Alice Fletcher

Credit: Idaho State Historical Society, Photographed by E. Jane Gay, 1889

Pioneer ethnologist Alice Fletcher was a leader in the movement to bring Native Americans into the mainstream of white society. She was fascinated by the culture of the Omaha Indians of Nebraska, and in 1881 she arranged to live with and study them. She became close to several members of the tribe, and even adopted one of them, Francis La Flesche, as her son. She became an influential proponent of the breakup of tribal lands into individual holdings, known as allotments, and in 1882, was employed by the Bureau of Indian Affairs to make a survey of all Indian lands for this purpose.

The Black Hills, in North and South Dakota, along with 40 million more acres of Lakota land, were reclaimed by Congress in 1877 with a vote to repeal the 1868 Fort Laramie Treaty. The following year, Congress sent one of its first field teams to Zuni Pueblo in the Southwest as part of the newly created Bureau of Ethnology, whose mandate was to document the culture and society of Native Americans. Ethnologist Frank Hamilton Cushing, the leader of the team, became a member of the Zuni tribe, anticipating 20th century anthropological methods.

By 1883, a group of clergymen, government officials and social reformers calling itself “The Friends of the Indian” met in upstate New York to develop a strategy for bringing Indians into the mainstream of American life. Their decisions set the course for U.S. policy over the next generation and resulted in the near destruction of Native American culture.

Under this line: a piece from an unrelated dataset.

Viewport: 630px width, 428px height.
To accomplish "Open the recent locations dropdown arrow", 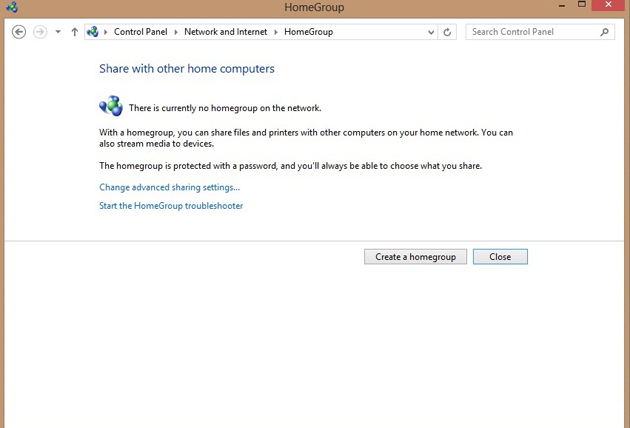I will pyautogui.click(x=58, y=32).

  • After the Civil War, the 1870 census added mulatto, quadroon and octoroon. The purchase of Alaska from Russia in 1867 added Inuit, Kodak and other Alaskan natives to the US population.
  • In 1870, the 15th amendment was ratified, prohibiting the denial of voting rights on the basis of race, which sought to guarantee black men the right to vote.
  • The practice of treating Indian tribes as sovereign nations was ended in 1871 when Congress approved the Indian Appropriations Act, which made them individuals and legally designated “wards” of the federal government.
  • In 1887, Congress passed the Dawes Severalty Act, which imposed a system 01 private land ownership on Native American tribes for whom communal land ownership had been a way of life. Individual Indians became eligible to receive land allotments of up to 160 acres, together with U.S. citizenship. When the allotment system finally ended, Indian landholdings were reduced from 138 million acres in 1887 to only 48 million acres by 1934. Under the Dawes Act, Congress adopted the “blood quantum” standard of one-half or more Indian blood to be “legally” declared Indian. Women were excluded. The standard was subsequently reduced to one-quarter, but the U.S. government continued to decertify Indian tribes, thus making it easier for whites to acquire Indian land.
  • U.S. troops killed 350 Sioux in the Wounded Knee Massacre in 1890.
  • More than 100,000 white settlers rushed into Oklahoma’s Cherokee Outlet to claim six million acres of former Cherokee land in 1893.
  • When citizenship was offered to Native Americans in the Oklahoma Territory in 1890, only four individuals took advantage of the offer, and all of them were ostracized by their tribes for adopting the white man’s ways. So in 1901, Congress conferred U.S. citizenship on all Native Americans residing in the Territory, effectively removing the issue of choice in the matter.
  • 700,000 acres of former tribal land was opened to white settlers in Washington, Idaho and Montana under the Dawes Act in 1909. The provisions of the Dawes Act continued to be used in ways which eroded tribal integrity until its repeal in 1934.

George Bird Grinnell

Credit: Library of Congress, Ruthven Deane Collection, 1900

“The courts protect citizens, but the Indian is not a citizen, and nothing protects him”
– George Bird Grinnell

By the end of the 19th century, the federal government held virtually unlimited power over American Indians. This power was locally applied by the agents of the Bureau of Indian Affairs. In 1899, anthropologist and founder of the Audubon Society George Bird Grinnell wrote, “An Indian agent has absolute control of affairs on his reservation…more nearly absolute than anything else that we in this country know of. The courts protect citizens, but the Indian is a not a citizen, and nothing protects him. Congress has the sole power to order how he shall live, and where.”